Cockburn Cockburn

Fetterman fights Shapiro over crayons

Who will dare represent Pennsylvania at the Freedom 250 Great American State Fair?

The commonwealth’s Governor Josh Shapiro announced last week that the state would not be represented at the fair because no businesses were interested in sponsoring the booth. Senators John Fetterman and Dave McCormick countered two days later that they had assembled a coalition of Pennsylvania companies, including crayon manufacturer Crayola, willing to step in.

“Pennsylvania is where America’s story began, and there was no way we were going to let the Commonwealth go unrepresented,” McCormick explained. “Celebrating America’s 250th birthday and Pennsylvania’s special role in our country is important and bipartisan,” said Fetterman. That doing so happens to show up Shapiro, a 2028 presidential contender who Fetterman severely dislikes, is just a bonus.

Shapiro’s initial stance aligned with the view that the event, run by the Trump administration’s Freedom 250, is divisive and partisan. (More on Freedom 250 here.) “It reflects this sad state of affairs that we find ourselves in – that the President has politicized this to a degree that businesses don’t want to participate,” Shapiro told the New Republic.

But the businesses that agreed to support McCormick and Fetterman’s effort don’t seem to agree. Crayola sent boxes of markers and Pennsylvania history coloring sheets. US Steel contributed a commemorative penny-press machine. The Gettysburg Foundation shared artifacts, stickers and bookmarks of the Gettysburg Address.

Cockburn ventured down to the fairgrounds this morning to visit the contentious booth. It’s decorated with a replica of the Liberty Bell, a flag from the state’s centennial celebration in 1876 and a vintage pennant from a Civil Rights demonstration.

“It’s all been put up in the past 48 hours,” a volunteer told Cockburn, who also described his coworkers driving laps between PA and DC to pull it off. So far, it seems to have paid off.

On our radar

BORN IN THE USA The Supreme Court rejected the Trump administration’s attempt to overturn birthright citizenship in a 5-4 decision. Justice Clarence Thomas’s dissent is 91 pages long.

BALL’S IN HER COURT The Court also upheld the right of states such as Idaho and West Virginia to ban transgender women from women’s sports.

WHERE KEAN’S BEEN Representative Tom Kean Jr., who has been absent from Congress for months, explained that this was due to depression.

We’ll always have Reykjavik

Old habits die hard: Ken Paxton, the Texas Attorney General and Republican candidate for Senate in the Lone State State, was caught halfway across the world this past weekend with his mistress.

In the footage, taken in an Iceland airport by a fellow tourist, Paxton side-eyes the sly videographer. He hides behind his companion, who looks like a cross between Lady Gaga and a lacrosse mom. She has long highlighted brown hair and is wearing big hoop earrings, tight black pants, a pink sweatshirt tied around her waist, with a smile. He looks… well… a touch less glamorous.

§ **Dataset records**:
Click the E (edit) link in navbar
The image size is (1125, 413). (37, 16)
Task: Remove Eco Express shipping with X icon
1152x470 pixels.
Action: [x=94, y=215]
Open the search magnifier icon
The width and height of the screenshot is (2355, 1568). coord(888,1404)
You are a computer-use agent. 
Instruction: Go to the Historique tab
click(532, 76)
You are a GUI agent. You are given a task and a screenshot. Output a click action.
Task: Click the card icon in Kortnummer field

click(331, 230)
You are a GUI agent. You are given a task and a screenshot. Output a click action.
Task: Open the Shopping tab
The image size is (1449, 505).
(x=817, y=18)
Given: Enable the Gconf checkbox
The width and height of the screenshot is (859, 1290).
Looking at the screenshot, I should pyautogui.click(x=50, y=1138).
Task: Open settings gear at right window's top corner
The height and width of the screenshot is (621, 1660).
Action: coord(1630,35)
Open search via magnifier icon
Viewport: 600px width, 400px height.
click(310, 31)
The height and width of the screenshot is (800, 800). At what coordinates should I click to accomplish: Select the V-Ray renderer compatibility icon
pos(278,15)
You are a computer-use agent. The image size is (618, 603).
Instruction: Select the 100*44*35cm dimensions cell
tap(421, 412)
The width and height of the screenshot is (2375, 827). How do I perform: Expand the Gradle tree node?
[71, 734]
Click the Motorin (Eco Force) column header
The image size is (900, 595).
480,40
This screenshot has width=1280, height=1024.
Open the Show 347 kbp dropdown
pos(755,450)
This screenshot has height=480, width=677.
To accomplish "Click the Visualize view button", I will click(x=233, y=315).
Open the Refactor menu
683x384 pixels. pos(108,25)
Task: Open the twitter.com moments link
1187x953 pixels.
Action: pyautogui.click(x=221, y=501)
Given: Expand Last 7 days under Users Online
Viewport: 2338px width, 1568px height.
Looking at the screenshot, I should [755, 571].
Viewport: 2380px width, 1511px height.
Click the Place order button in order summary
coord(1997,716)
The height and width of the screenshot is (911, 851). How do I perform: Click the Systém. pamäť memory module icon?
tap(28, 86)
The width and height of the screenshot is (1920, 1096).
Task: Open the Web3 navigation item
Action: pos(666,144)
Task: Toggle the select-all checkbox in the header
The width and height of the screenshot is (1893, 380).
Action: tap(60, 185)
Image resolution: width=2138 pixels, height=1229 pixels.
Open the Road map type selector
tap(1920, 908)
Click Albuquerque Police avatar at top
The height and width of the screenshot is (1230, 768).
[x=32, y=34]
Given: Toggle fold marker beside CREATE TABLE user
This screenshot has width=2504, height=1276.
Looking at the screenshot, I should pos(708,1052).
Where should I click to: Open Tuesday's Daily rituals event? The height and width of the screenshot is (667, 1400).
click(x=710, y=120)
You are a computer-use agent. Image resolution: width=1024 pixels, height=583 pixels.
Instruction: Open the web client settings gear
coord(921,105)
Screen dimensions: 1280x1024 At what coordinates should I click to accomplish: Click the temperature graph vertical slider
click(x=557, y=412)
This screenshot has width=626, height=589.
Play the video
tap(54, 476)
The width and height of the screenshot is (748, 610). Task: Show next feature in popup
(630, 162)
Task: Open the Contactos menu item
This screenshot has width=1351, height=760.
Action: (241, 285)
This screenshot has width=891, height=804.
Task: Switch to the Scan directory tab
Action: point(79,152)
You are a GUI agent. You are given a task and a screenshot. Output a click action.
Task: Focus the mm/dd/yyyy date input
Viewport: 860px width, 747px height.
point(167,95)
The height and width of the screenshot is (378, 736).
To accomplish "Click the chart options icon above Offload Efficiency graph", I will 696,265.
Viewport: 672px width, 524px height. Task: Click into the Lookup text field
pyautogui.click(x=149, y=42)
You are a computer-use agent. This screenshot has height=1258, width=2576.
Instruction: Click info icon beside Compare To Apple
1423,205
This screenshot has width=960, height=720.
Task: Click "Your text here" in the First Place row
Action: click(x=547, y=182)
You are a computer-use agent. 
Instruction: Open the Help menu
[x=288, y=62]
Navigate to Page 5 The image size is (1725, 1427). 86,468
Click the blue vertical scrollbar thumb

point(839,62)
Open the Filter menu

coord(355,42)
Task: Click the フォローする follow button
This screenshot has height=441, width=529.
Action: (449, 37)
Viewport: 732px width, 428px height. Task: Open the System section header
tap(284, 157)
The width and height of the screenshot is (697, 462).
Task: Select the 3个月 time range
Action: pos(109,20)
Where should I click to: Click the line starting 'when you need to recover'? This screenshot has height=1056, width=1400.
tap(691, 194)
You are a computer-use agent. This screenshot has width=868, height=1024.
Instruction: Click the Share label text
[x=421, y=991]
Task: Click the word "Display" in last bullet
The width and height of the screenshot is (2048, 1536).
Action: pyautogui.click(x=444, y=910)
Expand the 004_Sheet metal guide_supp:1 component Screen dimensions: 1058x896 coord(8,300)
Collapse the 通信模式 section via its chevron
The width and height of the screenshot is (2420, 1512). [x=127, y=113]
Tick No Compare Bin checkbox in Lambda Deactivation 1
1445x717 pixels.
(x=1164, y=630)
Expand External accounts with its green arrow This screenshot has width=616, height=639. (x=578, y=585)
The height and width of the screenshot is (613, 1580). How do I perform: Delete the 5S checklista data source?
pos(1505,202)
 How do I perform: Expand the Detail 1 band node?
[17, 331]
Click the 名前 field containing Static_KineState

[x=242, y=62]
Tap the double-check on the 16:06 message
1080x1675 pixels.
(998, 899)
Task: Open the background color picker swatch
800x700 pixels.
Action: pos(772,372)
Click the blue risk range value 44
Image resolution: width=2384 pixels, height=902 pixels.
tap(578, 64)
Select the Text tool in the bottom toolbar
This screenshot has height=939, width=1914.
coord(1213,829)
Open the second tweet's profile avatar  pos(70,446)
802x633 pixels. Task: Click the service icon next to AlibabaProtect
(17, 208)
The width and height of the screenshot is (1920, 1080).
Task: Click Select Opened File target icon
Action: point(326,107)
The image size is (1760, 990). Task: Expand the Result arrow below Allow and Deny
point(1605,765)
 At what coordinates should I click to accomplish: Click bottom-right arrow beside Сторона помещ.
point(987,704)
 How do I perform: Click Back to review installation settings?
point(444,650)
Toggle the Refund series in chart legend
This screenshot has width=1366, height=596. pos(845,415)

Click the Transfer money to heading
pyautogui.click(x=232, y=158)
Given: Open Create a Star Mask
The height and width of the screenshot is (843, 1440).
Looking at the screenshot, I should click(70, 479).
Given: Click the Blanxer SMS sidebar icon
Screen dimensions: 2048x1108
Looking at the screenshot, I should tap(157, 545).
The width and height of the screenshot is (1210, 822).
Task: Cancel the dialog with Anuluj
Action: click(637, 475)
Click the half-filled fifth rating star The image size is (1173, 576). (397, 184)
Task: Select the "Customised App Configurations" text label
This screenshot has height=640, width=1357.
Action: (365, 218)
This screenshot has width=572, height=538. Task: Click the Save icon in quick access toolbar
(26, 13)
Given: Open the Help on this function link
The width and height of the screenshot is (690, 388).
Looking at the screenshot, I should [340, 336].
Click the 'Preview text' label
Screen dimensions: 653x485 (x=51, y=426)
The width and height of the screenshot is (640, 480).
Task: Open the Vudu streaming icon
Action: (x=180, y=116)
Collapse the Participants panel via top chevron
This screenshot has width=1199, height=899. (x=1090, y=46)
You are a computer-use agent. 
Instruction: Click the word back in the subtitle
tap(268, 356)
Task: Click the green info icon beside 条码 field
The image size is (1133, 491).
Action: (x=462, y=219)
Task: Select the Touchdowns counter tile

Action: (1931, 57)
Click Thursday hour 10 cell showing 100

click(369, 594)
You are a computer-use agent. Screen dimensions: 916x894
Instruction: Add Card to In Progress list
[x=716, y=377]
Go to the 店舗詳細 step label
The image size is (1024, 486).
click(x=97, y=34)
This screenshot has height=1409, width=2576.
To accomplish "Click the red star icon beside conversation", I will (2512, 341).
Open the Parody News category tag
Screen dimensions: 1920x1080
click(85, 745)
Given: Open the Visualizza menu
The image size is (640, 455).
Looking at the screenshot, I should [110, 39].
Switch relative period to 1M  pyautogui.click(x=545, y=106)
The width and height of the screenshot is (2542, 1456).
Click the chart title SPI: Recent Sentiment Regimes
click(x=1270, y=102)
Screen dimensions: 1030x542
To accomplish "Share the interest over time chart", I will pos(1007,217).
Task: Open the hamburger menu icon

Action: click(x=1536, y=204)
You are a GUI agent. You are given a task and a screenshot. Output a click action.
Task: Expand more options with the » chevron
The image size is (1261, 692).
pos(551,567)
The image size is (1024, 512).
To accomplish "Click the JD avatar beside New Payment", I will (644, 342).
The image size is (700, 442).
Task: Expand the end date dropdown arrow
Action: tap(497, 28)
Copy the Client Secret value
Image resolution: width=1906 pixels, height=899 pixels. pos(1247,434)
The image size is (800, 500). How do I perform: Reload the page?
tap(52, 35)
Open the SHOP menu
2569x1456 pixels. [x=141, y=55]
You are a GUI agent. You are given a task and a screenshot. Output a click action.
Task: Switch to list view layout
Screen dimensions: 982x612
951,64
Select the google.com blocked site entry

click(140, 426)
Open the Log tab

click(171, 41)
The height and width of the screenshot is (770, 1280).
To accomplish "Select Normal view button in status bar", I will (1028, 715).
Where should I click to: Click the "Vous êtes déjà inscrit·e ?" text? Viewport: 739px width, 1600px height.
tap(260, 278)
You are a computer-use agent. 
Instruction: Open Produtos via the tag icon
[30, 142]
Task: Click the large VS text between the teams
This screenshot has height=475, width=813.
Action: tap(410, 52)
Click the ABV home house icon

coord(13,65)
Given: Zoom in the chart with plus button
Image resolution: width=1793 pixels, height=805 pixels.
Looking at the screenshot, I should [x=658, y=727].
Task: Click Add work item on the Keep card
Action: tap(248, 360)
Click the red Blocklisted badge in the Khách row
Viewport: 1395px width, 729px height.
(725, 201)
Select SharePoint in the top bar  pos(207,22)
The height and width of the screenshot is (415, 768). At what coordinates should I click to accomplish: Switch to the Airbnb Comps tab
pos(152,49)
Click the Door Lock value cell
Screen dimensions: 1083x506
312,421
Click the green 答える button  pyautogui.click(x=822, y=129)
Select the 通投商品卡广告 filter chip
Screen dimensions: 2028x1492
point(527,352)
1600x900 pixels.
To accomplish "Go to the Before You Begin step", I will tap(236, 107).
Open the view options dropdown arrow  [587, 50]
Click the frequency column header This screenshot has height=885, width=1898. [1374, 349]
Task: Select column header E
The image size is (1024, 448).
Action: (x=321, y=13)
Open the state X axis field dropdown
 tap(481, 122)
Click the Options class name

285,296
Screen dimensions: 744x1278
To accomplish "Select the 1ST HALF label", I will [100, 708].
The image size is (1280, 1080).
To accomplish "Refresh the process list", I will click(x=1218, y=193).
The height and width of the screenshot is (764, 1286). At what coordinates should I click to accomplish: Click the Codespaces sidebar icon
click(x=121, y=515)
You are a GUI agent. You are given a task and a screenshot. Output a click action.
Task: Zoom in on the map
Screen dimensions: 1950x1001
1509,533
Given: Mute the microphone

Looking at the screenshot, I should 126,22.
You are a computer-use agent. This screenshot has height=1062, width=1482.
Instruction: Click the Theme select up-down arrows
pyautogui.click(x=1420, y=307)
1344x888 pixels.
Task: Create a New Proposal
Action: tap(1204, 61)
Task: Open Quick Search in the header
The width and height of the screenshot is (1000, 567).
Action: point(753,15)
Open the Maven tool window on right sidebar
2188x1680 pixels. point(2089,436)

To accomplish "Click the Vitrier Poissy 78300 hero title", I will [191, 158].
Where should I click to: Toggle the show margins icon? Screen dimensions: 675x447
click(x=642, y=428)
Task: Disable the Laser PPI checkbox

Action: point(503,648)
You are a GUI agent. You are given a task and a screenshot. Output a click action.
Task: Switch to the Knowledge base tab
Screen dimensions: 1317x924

§ **Directive 1**: Restate word for word the passage of the article about the Pennsylvania fair booth from "BORN IN THE" up to and including "91 pages long.".
§ **Directive 2**: Quote the lines of the records from the line with "The height and width of the screenshot is (415, 768)." up to and including the line with "point(527,352)".
The records have no connection to the article about the Pennsylvania fair booth.

§ **Correct answer 1**:
BORN IN THE USA The Supreme Court rejected the Trump administration’s attempt to overturn birthright citizenship in a 5-4 decision. Justice Clarence Thomas’s dissent is 91 pages long.

§ **Correct answer 2**:
The height and width of the screenshot is (415, 768). At what coordinates should I click to accomplish: Switch to the Airbnb Comps tab
pos(152,49)
Click the Door Lock value cell
Screen dimensions: 1083x506
312,421
Click the green 答える button  pyautogui.click(x=822, y=129)
Select the 通投商品卡广告 filter chip
Screen dimensions: 2028x1492
point(527,352)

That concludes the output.